____ PROVIDED ENTRIES

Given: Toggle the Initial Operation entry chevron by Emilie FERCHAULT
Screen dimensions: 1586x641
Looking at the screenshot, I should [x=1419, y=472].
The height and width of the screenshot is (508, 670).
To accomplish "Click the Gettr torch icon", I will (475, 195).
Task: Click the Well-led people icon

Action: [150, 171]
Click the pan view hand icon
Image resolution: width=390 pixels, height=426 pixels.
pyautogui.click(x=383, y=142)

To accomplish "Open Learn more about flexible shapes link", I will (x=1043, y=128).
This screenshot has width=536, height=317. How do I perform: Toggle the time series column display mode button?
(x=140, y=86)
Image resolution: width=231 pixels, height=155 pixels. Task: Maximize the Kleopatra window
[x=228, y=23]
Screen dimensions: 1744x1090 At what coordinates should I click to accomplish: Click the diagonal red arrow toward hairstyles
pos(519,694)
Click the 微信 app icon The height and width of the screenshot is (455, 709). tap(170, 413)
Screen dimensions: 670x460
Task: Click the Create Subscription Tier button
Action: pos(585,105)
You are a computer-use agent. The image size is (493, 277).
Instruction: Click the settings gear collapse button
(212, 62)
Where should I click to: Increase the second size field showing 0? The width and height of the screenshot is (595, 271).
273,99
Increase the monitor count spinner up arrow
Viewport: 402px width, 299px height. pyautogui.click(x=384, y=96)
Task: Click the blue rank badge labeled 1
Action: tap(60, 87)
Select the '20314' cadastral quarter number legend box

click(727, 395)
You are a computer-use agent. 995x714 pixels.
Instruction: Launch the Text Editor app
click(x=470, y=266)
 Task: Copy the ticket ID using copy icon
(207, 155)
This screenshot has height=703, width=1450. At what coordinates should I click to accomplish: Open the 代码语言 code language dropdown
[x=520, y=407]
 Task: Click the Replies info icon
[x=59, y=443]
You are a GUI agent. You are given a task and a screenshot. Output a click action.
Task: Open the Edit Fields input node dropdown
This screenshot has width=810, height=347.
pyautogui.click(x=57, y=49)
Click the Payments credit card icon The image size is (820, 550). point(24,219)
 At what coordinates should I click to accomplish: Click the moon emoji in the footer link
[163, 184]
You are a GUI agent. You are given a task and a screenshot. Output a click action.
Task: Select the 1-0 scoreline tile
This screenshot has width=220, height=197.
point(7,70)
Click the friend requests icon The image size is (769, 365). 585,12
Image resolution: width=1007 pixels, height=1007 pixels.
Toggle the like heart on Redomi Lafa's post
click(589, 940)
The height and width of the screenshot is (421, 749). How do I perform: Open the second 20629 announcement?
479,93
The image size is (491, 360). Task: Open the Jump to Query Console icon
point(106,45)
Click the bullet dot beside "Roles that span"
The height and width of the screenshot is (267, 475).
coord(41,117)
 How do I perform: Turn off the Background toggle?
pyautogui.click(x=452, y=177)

________

- TASK BRIEF:
Say how many lines in the data hold the string "agent", and say nothing else.

- ANSWER TO THE PROBLEM:
4